Describe the binding of TCR-MHC peptide binding
- MHC I molecule binds to the antigen peptide via its groove.
- It expresses it on the surface for CD8 T cells. Every cell will express MHC I.
- MHC II molecule binds to the antigen peptide via it’s groove and expresses it on the surface for CD4 T cell.s
How is thymic selection carried out?
This is done via positive selection and negative selection in the thymus. T-cells are trained to recognise antigens and not self-cells, they need to be active but not overreactive or underactive.
What is positive selection of B cells?
- This is the ability of the T cell to bind to MHC molecules.
- Therefore, during positive selection, the T cells are checked for their ability to bind to MHC molecules.
- If they can’t they are neglected and killed.
What is negative selection of T cells?
- Once the cells pass positive selection, they undergo negative selection.
- This is the ability of the T cell not to bind to self-peptides.
- Cells in the thymic medulla express specific tissue antigen such as oesophageal.
- For the T cells to pass negative selection, they need to NOT bind to those antigens.

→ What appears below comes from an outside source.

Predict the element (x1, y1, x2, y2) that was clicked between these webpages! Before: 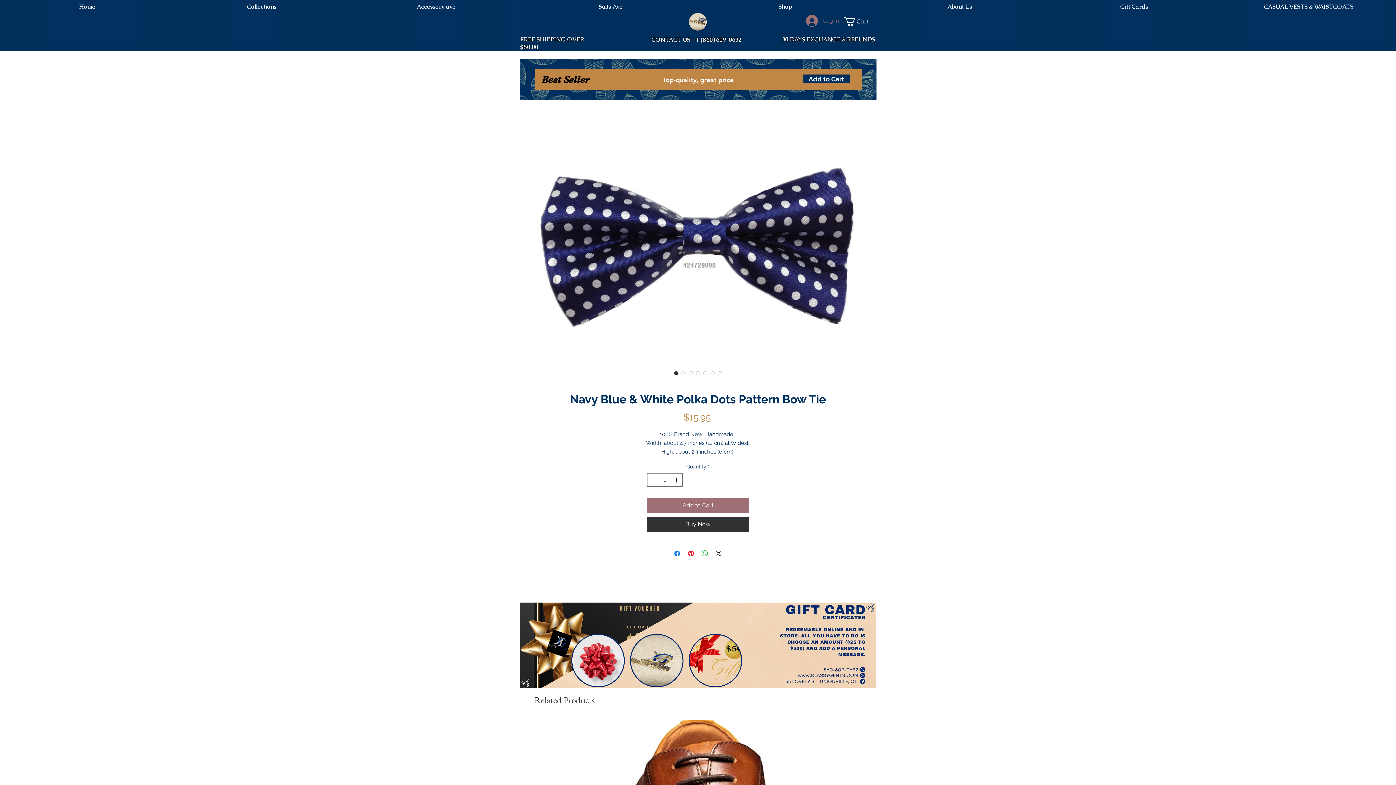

- If they bind, they are neglected and killed.
- Once all this process is passed an array of naive T cells is set up because they haven’t met antigens yet.
What happens in the B cell repertoire selection process?
Positive selection, receptor editing and negative selection
What is the positive selection of B-cells?
B cells don’t recognise MHC because it is not their job.
- Positive selection is used to identify the B cells which have completed their antigen receptor gene rearrangment successfully.
- This means that only B cells which express functional membrane Ig molecule (BCR) receive constitutive BCR derived signals.
- These signals are required to keep the immature B cells alive.